[Records from a collection]
↓

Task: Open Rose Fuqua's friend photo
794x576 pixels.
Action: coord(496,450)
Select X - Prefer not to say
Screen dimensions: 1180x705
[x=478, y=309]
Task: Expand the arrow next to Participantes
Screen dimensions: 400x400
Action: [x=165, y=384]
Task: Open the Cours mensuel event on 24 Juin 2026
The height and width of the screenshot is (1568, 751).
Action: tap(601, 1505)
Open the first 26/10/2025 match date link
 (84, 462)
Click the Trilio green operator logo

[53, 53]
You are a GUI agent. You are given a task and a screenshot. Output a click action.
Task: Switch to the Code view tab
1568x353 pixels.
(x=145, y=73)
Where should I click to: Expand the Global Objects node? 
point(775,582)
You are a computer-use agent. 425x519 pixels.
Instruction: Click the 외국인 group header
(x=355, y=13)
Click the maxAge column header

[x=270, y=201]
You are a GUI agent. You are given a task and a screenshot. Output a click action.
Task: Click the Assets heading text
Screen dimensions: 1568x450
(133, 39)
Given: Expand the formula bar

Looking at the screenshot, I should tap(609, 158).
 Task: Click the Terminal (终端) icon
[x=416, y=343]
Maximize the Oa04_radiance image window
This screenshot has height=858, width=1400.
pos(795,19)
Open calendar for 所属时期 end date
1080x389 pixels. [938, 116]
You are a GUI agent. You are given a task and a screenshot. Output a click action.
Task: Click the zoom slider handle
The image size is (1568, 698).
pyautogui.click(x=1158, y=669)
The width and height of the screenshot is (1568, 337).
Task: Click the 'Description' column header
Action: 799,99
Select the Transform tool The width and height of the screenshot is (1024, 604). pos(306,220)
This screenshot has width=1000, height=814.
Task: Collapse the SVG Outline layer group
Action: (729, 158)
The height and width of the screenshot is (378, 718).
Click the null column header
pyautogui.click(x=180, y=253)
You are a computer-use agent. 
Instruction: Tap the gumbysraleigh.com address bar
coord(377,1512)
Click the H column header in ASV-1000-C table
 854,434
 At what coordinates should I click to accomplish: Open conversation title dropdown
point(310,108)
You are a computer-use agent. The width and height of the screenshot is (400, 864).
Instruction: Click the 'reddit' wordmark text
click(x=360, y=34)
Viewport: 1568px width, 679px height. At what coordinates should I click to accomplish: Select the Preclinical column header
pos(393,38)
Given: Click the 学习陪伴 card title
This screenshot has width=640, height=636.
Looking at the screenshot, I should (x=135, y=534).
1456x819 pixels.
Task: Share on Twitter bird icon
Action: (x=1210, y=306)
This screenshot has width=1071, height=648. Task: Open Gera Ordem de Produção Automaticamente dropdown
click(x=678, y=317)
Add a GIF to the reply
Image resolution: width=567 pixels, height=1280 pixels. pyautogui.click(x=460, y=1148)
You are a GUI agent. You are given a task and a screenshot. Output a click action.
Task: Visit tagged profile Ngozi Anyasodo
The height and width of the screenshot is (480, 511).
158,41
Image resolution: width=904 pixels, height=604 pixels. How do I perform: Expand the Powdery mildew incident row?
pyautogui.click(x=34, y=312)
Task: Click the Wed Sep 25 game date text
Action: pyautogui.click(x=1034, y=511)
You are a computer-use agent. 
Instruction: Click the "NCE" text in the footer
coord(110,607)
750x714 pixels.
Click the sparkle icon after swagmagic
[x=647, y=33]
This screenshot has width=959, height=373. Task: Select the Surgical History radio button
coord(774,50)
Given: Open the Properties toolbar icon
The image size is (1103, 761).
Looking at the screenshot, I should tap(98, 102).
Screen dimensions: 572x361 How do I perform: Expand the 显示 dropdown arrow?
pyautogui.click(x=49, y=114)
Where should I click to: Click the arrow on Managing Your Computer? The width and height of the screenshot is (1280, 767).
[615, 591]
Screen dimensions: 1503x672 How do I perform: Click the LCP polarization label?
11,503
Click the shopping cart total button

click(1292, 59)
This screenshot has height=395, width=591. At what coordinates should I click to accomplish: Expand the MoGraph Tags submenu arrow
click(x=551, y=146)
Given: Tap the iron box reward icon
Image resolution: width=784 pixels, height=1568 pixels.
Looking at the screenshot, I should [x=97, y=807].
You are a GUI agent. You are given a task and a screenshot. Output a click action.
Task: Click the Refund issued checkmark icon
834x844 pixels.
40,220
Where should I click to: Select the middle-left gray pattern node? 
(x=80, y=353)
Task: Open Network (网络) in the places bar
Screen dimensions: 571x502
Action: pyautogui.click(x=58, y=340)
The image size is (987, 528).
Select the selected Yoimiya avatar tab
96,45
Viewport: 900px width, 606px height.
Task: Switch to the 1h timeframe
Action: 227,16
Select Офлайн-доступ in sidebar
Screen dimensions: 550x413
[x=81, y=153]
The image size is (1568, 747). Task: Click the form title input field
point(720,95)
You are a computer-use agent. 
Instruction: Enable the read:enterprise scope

↑

:: Problem description ::
Reproduce each record exactly as it appears.

:: Task response ::
Task: Open Rose Fuqua's friend photo
794x576 pixels.
Action: coord(496,450)
Select X - Prefer not to say
Screen dimensions: 1180x705
[x=478, y=309]
Task: Expand the arrow next to Participantes
Screen dimensions: 400x400
Action: [x=165, y=384]
Task: Open the Cours mensuel event on 24 Juin 2026
The height and width of the screenshot is (1568, 751).
Action: tap(601, 1505)
Open the first 26/10/2025 match date link
 (84, 462)
Click the Trilio green operator logo

[53, 53]
You are a GUI agent. You are given a task and a screenshot. Output a click action.
Task: Switch to the Code view tab
1568x353 pixels.
(x=145, y=73)
Where should I click to: Expand the Global Objects node? 
point(775,582)
You are a computer-use agent. 425x519 pixels.
Instruction: Click the 외국인 group header
(x=355, y=13)
Click the maxAge column header

[x=270, y=201]
You are a GUI agent. You are given a task and a screenshot. Output a click action.
Task: Click the Assets heading text
Screen dimensions: 1568x450
(133, 39)
Given: Expand the formula bar

Looking at the screenshot, I should tap(609, 158).
 Task: Click the Terminal (终端) icon
[x=416, y=343]
Maximize the Oa04_radiance image window
This screenshot has height=858, width=1400.
pos(795,19)
Open calendar for 所属时期 end date
1080x389 pixels. [938, 116]
You are a GUI agent. You are given a task and a screenshot. Output a click action.
Task: Click the zoom slider handle
The image size is (1568, 698).
pyautogui.click(x=1158, y=669)
The width and height of the screenshot is (1568, 337).
Task: Click the 'Description' column header
Action: 799,99
Select the Transform tool The width and height of the screenshot is (1024, 604). pos(306,220)
This screenshot has width=1000, height=814.
Task: Collapse the SVG Outline layer group
Action: (729, 158)
The height and width of the screenshot is (378, 718).
Click the null column header
pyautogui.click(x=180, y=253)
You are a computer-use agent. 
Instruction: Tap the gumbysraleigh.com address bar
coord(377,1512)
Click the H column header in ASV-1000-C table
 854,434
 At what coordinates should I click to accomplish: Open conversation title dropdown
point(310,108)
You are a computer-use agent. The width and height of the screenshot is (400, 864).
Instruction: Click the 'reddit' wordmark text
click(x=360, y=34)
Viewport: 1568px width, 679px height. At what coordinates should I click to accomplish: Select the Preclinical column header
pos(393,38)
Given: Click the 学习陪伴 card title
This screenshot has width=640, height=636.
Looking at the screenshot, I should (x=135, y=534).
1456x819 pixels.
Task: Share on Twitter bird icon
Action: (x=1210, y=306)
This screenshot has width=1071, height=648. Task: Open Gera Ordem de Produção Automaticamente dropdown
click(x=678, y=317)
Add a GIF to the reply
Image resolution: width=567 pixels, height=1280 pixels. pyautogui.click(x=460, y=1148)
You are a GUI agent. You are given a task and a screenshot. Output a click action.
Task: Visit tagged profile Ngozi Anyasodo
The height and width of the screenshot is (480, 511).
158,41
Image resolution: width=904 pixels, height=604 pixels. How do I perform: Expand the Powdery mildew incident row?
pyautogui.click(x=34, y=312)
Task: Click the Wed Sep 25 game date text
Action: pyautogui.click(x=1034, y=511)
You are a computer-use agent. 
Instruction: Click the "NCE" text in the footer
coord(110,607)
750x714 pixels.
Click the sparkle icon after swagmagic
[x=647, y=33]
This screenshot has width=959, height=373. Task: Select the Surgical History radio button
coord(774,50)
Given: Open the Properties toolbar icon
The image size is (1103, 761).
Looking at the screenshot, I should tap(98, 102).
Screen dimensions: 572x361 How do I perform: Expand the 显示 dropdown arrow?
pyautogui.click(x=49, y=114)
Where should I click to: Click the arrow on Managing Your Computer? The width and height of the screenshot is (1280, 767).
[615, 591]
Screen dimensions: 1503x672 How do I perform: Click the LCP polarization label?
11,503
Click the shopping cart total button

click(1292, 59)
This screenshot has height=395, width=591. At what coordinates should I click to accomplish: Expand the MoGraph Tags submenu arrow
click(x=551, y=146)
Given: Tap the iron box reward icon
Image resolution: width=784 pixels, height=1568 pixels.
Looking at the screenshot, I should [x=97, y=807].
You are a GUI agent. You are given a task and a screenshot. Output a click action.
Task: Click the Refund issued checkmark icon
834x844 pixels.
40,220
Where should I click to: Select the middle-left gray pattern node? 
(x=80, y=353)
Task: Open Network (网络) in the places bar
Screen dimensions: 571x502
Action: pyautogui.click(x=58, y=340)
The image size is (987, 528).
Select the selected Yoimiya avatar tab
96,45
Viewport: 900px width, 606px height.
Task: Switch to the 1h timeframe
Action: 227,16
Select Офлайн-доступ in sidebar
Screen dimensions: 550x413
[x=81, y=153]
The image size is (1568, 747). Task: Click the form title input field
point(720,95)
You are a computer-use agent. 
Instruction: Enable the read:enterprise scope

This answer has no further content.